Tau nggak si gue seneng banget besok orang tua gue kesini!!”
“Serius
demi apa?!duh gue nggak tau si harus sedih karena bakal ninggalin gue buat sama mereka atau
seneng karena gue ngga terus-terusan budeg denger tangisan homesick lu”
“Ih
jijik banget gue, lu suka sama gue dah Mit?”
“Kagaklah
bangke. Dah sekarang lu manfaatin bener-bener dah waktu sama orangtua nanti.
Karena
ngga semua orang bisa seberuntung lo”
Entahlah
kata perkata itu keluar dari mulut dengan tulus
“Iye
iye sayang, orangtua lu ngga kesini juga?

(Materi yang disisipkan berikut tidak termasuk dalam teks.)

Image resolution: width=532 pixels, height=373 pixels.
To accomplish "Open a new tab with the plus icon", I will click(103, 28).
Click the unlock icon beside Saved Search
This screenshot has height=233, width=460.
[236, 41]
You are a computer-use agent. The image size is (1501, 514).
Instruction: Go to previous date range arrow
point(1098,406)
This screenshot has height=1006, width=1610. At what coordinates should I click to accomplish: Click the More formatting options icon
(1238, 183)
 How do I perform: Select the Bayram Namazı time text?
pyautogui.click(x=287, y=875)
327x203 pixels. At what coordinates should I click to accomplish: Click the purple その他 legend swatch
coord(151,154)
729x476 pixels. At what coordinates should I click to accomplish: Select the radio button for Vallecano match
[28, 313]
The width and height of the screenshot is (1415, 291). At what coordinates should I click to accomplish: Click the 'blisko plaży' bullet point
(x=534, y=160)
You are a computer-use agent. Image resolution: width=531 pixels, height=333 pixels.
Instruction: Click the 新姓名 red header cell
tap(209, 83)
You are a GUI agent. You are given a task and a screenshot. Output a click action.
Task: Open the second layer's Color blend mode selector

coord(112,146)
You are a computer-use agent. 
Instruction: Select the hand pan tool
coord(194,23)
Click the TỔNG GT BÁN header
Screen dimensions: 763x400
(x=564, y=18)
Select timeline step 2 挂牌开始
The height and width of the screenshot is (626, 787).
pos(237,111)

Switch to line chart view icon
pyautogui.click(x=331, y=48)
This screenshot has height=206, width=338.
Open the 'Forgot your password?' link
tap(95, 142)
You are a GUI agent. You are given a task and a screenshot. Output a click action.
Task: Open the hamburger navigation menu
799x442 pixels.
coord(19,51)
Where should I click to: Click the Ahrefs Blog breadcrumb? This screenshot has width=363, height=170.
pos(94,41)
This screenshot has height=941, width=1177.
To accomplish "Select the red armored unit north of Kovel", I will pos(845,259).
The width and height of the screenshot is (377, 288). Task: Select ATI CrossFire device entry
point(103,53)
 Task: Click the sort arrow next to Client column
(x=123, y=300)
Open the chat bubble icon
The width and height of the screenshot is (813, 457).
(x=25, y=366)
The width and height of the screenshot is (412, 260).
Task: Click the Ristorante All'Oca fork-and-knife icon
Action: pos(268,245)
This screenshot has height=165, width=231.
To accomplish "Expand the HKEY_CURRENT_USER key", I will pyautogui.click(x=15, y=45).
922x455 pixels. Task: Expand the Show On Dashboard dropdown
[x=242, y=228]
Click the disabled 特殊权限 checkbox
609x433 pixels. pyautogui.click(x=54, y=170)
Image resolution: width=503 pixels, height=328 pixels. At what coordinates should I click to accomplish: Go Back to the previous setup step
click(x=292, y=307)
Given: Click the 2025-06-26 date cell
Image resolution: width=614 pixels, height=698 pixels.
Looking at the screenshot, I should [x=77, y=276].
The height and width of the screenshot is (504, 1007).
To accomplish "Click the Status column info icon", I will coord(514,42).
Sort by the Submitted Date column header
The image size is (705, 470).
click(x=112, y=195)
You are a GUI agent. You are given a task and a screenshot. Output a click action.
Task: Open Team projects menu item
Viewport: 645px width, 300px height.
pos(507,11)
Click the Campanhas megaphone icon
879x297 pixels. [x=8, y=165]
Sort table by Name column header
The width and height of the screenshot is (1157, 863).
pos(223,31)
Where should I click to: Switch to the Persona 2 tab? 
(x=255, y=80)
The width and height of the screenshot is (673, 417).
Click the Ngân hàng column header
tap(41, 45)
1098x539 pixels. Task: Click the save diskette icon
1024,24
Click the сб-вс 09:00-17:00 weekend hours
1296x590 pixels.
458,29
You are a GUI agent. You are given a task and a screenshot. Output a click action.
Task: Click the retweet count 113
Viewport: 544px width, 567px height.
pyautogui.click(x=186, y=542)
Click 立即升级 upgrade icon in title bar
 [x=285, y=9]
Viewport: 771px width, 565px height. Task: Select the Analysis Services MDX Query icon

Kan liburan tuh masa kerja mulu sih
orangtua lu?”
“engga.
Yaudah gih buru balik apartemen beres-beres sama saran gue sih lu kayak ngasih
kejutan kecil-kecilan buat orangtua lu gitu deh. Yaa setidaknya lu masak kek
atau bikin kue sederhana gitu”. Jawabku, seolah berusaha mengalihkan
perbincangan.
“Ye
berasa sama pacar aja masak bikin kue segala romantis amat”
“Jadi
menurut lu romantis Cuma bisa ke pacar? Pacar diatas orangtua dong berarti?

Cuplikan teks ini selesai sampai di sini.